Supplied material -
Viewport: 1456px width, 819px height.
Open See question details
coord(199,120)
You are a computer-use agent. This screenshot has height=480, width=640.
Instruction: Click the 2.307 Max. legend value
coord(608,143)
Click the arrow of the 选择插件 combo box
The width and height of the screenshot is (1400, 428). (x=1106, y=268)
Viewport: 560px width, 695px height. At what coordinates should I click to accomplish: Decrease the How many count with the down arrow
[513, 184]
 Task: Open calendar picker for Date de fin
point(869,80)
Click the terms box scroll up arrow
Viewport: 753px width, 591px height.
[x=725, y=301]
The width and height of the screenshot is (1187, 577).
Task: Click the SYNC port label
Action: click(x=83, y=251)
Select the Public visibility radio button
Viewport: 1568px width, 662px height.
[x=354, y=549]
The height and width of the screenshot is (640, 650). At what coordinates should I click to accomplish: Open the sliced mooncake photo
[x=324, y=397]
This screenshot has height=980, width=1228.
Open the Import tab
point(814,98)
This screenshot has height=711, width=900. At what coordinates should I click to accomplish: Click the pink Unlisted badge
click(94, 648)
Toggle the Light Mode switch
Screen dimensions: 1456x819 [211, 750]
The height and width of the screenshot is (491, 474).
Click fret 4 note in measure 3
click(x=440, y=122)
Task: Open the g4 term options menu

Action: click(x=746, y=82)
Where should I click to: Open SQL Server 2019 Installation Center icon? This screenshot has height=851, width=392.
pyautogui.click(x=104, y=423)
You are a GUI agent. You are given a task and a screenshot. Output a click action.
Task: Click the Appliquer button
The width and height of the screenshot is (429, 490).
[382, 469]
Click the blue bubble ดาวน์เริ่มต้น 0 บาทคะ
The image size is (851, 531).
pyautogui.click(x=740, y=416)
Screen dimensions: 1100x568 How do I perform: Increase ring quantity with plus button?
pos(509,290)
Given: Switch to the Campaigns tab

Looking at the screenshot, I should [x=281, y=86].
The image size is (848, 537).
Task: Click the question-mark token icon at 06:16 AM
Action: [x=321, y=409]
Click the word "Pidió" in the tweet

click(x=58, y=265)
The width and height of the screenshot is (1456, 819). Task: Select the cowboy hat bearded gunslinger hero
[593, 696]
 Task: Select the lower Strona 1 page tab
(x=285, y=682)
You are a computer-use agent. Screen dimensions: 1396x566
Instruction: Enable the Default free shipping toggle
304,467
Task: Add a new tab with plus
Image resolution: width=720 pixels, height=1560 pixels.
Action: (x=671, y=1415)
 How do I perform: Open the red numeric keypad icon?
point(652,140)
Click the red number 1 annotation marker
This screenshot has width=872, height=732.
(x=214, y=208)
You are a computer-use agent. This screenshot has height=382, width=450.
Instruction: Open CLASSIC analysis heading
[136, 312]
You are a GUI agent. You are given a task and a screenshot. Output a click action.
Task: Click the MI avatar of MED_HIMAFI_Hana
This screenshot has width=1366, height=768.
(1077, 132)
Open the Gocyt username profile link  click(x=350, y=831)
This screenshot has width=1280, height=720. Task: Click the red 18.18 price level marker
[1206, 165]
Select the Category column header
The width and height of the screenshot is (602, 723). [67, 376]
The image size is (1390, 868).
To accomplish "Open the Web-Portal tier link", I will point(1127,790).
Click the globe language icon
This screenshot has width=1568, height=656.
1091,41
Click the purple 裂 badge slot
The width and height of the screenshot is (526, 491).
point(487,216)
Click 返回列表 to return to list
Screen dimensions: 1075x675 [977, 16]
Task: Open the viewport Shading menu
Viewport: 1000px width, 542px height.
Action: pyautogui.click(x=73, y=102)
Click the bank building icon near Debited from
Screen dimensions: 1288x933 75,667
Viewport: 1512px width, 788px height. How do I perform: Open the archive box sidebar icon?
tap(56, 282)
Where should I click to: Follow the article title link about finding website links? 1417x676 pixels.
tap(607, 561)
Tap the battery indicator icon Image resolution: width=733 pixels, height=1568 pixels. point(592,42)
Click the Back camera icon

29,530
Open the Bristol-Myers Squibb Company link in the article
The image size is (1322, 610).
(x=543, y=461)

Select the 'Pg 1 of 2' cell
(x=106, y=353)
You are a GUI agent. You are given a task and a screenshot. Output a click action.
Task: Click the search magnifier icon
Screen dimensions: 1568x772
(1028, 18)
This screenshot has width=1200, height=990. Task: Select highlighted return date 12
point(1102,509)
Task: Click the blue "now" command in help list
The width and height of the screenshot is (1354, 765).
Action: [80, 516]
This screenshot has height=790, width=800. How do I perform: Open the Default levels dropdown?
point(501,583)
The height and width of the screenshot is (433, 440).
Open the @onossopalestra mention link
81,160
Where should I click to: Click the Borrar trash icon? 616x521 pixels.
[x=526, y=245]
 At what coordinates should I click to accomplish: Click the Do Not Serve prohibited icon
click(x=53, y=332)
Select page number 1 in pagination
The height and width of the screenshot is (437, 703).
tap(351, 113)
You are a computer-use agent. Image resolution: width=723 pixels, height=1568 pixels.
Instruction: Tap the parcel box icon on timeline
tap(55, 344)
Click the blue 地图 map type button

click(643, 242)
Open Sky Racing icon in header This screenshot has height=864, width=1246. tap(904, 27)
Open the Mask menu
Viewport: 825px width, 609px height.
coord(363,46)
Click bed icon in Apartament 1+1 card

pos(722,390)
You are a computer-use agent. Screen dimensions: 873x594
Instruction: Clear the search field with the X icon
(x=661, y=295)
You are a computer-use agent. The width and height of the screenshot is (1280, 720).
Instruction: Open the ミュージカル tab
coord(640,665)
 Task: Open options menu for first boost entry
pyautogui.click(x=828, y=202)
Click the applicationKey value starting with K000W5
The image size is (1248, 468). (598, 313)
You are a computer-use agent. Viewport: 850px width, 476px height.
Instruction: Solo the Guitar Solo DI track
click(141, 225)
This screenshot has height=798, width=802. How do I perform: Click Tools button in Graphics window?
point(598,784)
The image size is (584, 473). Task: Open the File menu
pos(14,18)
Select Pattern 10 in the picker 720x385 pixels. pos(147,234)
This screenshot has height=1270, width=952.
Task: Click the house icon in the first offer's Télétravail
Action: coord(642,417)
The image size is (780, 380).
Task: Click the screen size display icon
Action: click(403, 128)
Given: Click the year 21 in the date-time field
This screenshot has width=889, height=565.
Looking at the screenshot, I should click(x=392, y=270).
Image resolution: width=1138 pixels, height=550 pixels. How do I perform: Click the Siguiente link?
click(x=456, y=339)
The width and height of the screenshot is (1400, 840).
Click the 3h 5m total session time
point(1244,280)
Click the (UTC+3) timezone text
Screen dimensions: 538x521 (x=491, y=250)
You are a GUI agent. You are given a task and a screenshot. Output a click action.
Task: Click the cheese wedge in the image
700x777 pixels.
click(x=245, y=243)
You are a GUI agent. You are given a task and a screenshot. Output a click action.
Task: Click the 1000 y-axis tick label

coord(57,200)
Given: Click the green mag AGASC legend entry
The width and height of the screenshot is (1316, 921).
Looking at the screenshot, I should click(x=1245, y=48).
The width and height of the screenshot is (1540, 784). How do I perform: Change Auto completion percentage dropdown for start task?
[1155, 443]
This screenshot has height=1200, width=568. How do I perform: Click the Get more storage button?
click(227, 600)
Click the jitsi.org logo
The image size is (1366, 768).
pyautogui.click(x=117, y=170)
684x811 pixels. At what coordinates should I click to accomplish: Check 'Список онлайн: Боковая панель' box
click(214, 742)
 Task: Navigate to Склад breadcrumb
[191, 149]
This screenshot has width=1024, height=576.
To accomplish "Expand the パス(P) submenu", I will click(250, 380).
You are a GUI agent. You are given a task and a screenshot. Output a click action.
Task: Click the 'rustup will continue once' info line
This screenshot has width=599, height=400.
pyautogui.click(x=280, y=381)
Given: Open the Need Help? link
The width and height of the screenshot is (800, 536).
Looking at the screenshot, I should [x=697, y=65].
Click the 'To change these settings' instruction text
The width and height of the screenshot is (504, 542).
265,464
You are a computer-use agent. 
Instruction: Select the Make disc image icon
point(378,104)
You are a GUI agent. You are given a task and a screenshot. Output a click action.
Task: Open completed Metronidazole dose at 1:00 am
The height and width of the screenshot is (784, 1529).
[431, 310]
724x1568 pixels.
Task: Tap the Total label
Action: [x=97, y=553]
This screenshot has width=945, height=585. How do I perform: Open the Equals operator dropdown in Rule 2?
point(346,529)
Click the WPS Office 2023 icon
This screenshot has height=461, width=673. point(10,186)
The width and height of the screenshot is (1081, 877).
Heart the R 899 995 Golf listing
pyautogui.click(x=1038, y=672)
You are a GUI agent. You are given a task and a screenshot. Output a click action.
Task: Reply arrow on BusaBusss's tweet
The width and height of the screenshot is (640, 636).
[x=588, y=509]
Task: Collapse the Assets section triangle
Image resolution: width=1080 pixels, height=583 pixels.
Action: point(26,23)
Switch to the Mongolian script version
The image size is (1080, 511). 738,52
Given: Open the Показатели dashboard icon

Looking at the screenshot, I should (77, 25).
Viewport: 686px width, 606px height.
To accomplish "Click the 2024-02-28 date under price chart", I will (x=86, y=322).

Task brief -
From the entries above, restate word for word the lines from the line containing "This screenshot has width=1200, height=990." to the line containing "The height and width of the screenshot is (433, 440).", both ends included, and nothing more.

Problem solution -
This screenshot has width=1200, height=990. Task: Select highlighted return date 12
point(1102,509)
Task: Click the blue "now" command in help list
The width and height of the screenshot is (1354, 765).
Action: [80, 516]
This screenshot has height=790, width=800. How do I perform: Open the Default levels dropdown?
point(501,583)
The height and width of the screenshot is (433, 440).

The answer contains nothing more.